* [Selected extract]
About 9 in 10 Class of 2026 grads worry AI will replace entry-level work, up from 64% in 2025 (Fortune via Monster). 63% specifically fear job elimination from generative AI. The fear is real. The picture is more nuanced than the headlines suggest.
Here is what the data actually says about which entry-level roles are exposed, which are relatively safe, and what to build in 2026.
What the layoff numbers show
Q1 2026 saw roughly 80,000 tech layoffs, with about 50% AI-attributed (Tom's Hardware). That sounds catastrophic. Two things to know:
- Tech is the most exposed sector. Other industries are not seeing the same scale.
- Hiring is still happening. NACE projects a 1.6% increase in 2026 hiring across sectors. The Class of 2026 outlook is "flat," not negative (NACE). It is harder to land a job, not impossible.
Which entry-level roles are most exposed
Roles where the day-to-day work is summarizing, formatting, classifying, and routing structured information are seeing the most AI substitution. That includes:
- Junior copy editing and content QA
- Document review (legal paralegal, compliance review at low complexity)
- First-line support and L1 ticket triage
- Junior data entry and report generation
- Some categories of junior code review and codegen-friendly programming tasks
This does not mean these roles are gone. It means the headcount is shrinking and the bar is rising. If you are aiming at one of these, you need a sharper specialization than your peers.
Which entry-level roles are relatively safe
Roles that combine human presence, judgment under uncertainty, and physical context are far less exposed:
- Skilled trades. Electrician, plumber, HVAC technician, mechanic. AI cannot physically diagnose a leaking pipe.
- Healthcare-adjacent roles. Nursing, occupational therapy, medical assistant. Combines physical presence with judgment.
- Education and care. Teaching, child care, social work. The human relationship is the work.
- Field roles. Construction site management, logistics ground operations, on-site customer success.
- Sales with relationship intensity. Enterprise sales, partnerships, account management at the high end.

* [What to do] Copy out the full text on entry-level jobs and AI word for word. You won't need the rows for anything here.

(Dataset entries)
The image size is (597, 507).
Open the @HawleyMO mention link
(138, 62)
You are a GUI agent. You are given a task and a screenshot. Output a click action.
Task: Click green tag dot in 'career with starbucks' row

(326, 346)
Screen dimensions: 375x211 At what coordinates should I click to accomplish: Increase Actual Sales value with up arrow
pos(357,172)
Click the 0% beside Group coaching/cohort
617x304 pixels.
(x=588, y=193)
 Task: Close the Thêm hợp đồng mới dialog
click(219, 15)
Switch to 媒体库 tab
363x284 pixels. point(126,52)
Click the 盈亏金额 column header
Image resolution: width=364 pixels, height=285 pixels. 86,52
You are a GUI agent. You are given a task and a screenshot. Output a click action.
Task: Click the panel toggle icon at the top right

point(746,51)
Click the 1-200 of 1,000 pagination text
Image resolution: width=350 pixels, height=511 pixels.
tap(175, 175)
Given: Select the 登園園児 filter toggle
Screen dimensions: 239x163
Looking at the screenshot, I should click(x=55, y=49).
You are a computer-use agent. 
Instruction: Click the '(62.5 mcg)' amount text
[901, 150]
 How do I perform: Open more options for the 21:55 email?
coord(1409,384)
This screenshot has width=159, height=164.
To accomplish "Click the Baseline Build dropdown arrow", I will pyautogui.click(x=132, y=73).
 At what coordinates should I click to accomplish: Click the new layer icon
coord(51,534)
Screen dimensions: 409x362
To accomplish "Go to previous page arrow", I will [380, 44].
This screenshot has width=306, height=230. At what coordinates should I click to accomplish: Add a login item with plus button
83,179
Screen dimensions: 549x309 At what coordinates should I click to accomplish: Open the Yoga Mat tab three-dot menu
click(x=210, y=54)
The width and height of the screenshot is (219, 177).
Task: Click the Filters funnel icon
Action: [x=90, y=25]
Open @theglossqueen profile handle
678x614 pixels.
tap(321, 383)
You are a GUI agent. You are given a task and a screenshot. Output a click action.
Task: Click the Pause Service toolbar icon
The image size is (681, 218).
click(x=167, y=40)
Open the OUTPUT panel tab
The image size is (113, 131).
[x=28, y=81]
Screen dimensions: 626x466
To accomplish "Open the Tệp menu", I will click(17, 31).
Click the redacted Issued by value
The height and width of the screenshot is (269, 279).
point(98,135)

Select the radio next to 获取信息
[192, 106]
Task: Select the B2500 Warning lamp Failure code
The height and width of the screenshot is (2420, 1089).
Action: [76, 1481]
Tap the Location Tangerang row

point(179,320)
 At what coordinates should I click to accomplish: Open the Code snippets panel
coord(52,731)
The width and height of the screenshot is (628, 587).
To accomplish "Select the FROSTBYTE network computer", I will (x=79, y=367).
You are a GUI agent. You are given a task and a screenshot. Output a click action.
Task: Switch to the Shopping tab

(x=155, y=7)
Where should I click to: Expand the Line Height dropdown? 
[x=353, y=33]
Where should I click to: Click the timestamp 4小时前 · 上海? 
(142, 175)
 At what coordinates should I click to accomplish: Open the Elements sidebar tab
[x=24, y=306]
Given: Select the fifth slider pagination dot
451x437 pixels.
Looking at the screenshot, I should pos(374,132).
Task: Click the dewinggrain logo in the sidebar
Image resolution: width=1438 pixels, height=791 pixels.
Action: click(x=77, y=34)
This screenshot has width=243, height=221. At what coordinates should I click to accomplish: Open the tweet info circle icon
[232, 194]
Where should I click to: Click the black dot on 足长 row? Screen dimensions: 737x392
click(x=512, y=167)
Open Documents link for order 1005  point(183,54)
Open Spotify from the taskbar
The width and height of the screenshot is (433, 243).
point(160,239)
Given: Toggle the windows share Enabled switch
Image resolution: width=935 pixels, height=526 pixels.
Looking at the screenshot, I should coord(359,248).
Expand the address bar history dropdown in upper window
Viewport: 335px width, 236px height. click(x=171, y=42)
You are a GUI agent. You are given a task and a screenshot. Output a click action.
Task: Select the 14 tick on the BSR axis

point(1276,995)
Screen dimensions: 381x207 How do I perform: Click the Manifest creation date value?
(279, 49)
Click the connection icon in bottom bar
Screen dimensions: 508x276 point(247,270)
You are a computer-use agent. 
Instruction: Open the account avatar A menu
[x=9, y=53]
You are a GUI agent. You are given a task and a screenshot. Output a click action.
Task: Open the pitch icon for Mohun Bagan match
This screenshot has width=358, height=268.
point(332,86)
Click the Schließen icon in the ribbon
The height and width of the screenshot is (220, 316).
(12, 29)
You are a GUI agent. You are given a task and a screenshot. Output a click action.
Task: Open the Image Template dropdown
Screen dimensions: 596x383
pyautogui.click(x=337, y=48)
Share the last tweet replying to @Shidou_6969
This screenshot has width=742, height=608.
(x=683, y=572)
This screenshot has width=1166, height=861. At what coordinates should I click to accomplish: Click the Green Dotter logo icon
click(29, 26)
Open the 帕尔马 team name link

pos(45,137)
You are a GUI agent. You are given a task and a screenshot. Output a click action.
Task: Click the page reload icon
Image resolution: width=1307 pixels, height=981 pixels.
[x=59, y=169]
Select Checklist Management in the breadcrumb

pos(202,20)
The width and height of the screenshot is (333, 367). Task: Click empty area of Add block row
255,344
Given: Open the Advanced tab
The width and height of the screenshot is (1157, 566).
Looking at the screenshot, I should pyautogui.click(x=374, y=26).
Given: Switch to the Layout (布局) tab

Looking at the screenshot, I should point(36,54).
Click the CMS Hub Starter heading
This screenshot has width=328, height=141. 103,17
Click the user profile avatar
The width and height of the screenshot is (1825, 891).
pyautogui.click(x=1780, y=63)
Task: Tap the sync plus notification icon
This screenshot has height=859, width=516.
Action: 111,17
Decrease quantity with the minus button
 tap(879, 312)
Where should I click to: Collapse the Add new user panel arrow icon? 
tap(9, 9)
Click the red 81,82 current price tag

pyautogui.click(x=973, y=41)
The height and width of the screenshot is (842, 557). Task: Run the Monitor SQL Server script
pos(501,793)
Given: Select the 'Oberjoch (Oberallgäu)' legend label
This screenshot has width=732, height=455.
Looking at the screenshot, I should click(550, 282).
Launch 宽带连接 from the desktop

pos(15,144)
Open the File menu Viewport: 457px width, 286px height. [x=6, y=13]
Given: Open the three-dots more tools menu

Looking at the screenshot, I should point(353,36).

* [Task result]
About 9 in 10 Class of 2026 grads worry AI will replace entry-level work, up from 64% in 2025 (Fortune via Monster). 63% specifically fear job elimination from generative AI. The fear is real. The picture is more nuanced than the headlines suggest.
Here is what the data actually says about which entry-level roles are exposed, which are relatively safe, and what to build in 2026.
What the layoff numbers show
Q1 2026 saw roughly 80,000 tech layoffs, with about 50% AI-attributed (Tom's Hardware). That sounds catastrophic. Two things to know:
- Tech is the most exposed sector. Other industries are not seeing the same scale.
- Hiring is still happening. NACE projects a 1.6% increase in 2026 hiring across sectors. The Class of 2026 outlook is "flat," not negative (NACE). It is harder to land a job, not impossible.
Which entry-level roles are most exposed
Roles where the day-to-day work is summarizing, formatting, classifying, and routing structured information are seeing the most AI substitution. That includes:
- Junior copy editing and content QA
- Document review (legal paralegal, compliance review at low complexity)
- First-line support and L1 ticket triage
- Junior data entry and report generation
- Some categories of junior code review and codegen-friendly programming tasks
This does not mean these roles are gone. It means the headcount is shrinking and the bar is rising. If you are aiming at one of these, you need a sharper specialization than your peers.
Which entry-level roles are relatively safe
Roles that combine human presence, judgment under uncertainty, and physical context are far less exposed:
- Skilled trades. Electrician, plumber, HVAC technician, mechanic. AI cannot physically diagnose a leaking pipe.
- Healthcare-adjacent roles. Nursing, occupational therapy, medical assistant. Combines physical presence with judgment.
- Education and care. Teaching, child care, social work. The human relationship is the work.
- Field roles. Construction site management, logistics ground operations, on-site customer success.
- Sales with relationship intensity. Enterprise sales, partnerships, account management at the high end.